立体駐車場の中を逃げるスリを追い掛けながら、どうしようか、考えていた。

とにかく、近くにいた父を呼んだ。

相手は速かった。距離が徐々に引き離され、2階半くらいの差がついていた。

逃したくない、でも逃げてほしい……自分でもどうすればいいのか、分からなかった。

父が来たのはその時だった。父はコンクリートの壁の合間から、途切れ途切れに見える相手に向かって、サイレンサー付きの銃を撃った。

父も分かっていた。相手が一人残された、亡き妻と最初の旦那との間の息子だと。

父は泣いていた。

泣きながら構えた銃を下ろしていた。

その後すぐ、荷台を覆うカバーの端に血が少し付着したトラックが降りて来た。

僕と父は、黙ってそれを見送った。

【登場人物】

●マギ(Magi)/魔擬薔 緋稀(まぎば ひき/Hiki Magiba)/福上 緋人(ふくがみ あきと/Akito Fukugami)/幸神 悠緋(こうがみ ゆうひ/Yuuhi Kougami)


●少年

●刑事

【バックグラウンドイメージ】

【補足】

①タイトルについて

マギが〝緋〟という漢字と深い関連性があることから、まず、この〝緋〟という漢字を含めたタイトルにしたいと考えていました。推理小説家コナン・ドイル(Conan Doyle)氏の『緋色の研究』(A Study in Scarlet)と名探偵コナンの劇場版『緋色の弾丸』(2021年公開)を参考にしました。

②時系列について

4年前:邂逅(マギ19歳,少年9歳)

→その9年前:マギの母と姉が死亡(マギ10歳,少年誕生)

→その5年前:マギの父が死亡(マギ5歳)

③マギの母と姉の死亡原因について

マギの母・陽夏(ひな)と姉・萌炎(もえ)は、ギャルに殺されたのではなく、実際は事故死と病死でした。

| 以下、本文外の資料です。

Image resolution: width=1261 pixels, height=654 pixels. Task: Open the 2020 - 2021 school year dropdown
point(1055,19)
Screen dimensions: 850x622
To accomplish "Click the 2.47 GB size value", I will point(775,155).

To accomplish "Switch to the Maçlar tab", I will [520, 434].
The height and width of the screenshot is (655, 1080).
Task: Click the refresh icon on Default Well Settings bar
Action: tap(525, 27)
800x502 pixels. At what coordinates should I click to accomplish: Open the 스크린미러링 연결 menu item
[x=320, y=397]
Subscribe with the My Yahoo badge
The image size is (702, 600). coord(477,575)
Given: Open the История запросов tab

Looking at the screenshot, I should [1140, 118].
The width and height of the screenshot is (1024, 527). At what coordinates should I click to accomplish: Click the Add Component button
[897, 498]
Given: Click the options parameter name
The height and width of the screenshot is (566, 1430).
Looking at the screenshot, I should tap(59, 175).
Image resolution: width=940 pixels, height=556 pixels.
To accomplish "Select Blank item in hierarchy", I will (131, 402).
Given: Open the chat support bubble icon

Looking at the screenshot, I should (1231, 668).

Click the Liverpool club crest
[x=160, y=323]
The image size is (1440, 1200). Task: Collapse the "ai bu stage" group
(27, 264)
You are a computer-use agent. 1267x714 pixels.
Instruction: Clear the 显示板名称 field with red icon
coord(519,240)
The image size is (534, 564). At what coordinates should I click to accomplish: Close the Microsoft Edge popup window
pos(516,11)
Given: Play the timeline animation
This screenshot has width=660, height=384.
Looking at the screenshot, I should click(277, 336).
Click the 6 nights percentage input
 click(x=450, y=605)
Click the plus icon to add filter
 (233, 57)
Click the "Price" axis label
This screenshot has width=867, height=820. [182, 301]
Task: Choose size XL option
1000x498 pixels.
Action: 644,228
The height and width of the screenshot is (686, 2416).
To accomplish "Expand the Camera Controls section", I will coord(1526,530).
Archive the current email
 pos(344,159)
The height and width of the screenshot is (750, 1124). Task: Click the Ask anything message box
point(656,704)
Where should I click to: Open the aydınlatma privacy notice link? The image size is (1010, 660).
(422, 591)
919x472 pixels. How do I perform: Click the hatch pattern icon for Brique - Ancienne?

マギの母は、太輝(たいき)と結婚していましたが、ずっと刑事とも付き合っている、いわゆる不倫状態にありました。

④バレンタインとの関連性について

「マギ」シリーズの象徴である「緋色」がバレンタインのテーマカラーである赤色と近しいこと,「緋色」という色に個人的に毒々しさを感じていること,アル・カポネによるモラン殺害事件である「Bloody Valentine(血のバレンタイン)」のようなダークなイメージを持たせたかったこと,から、バレンタインを公開日に選びました。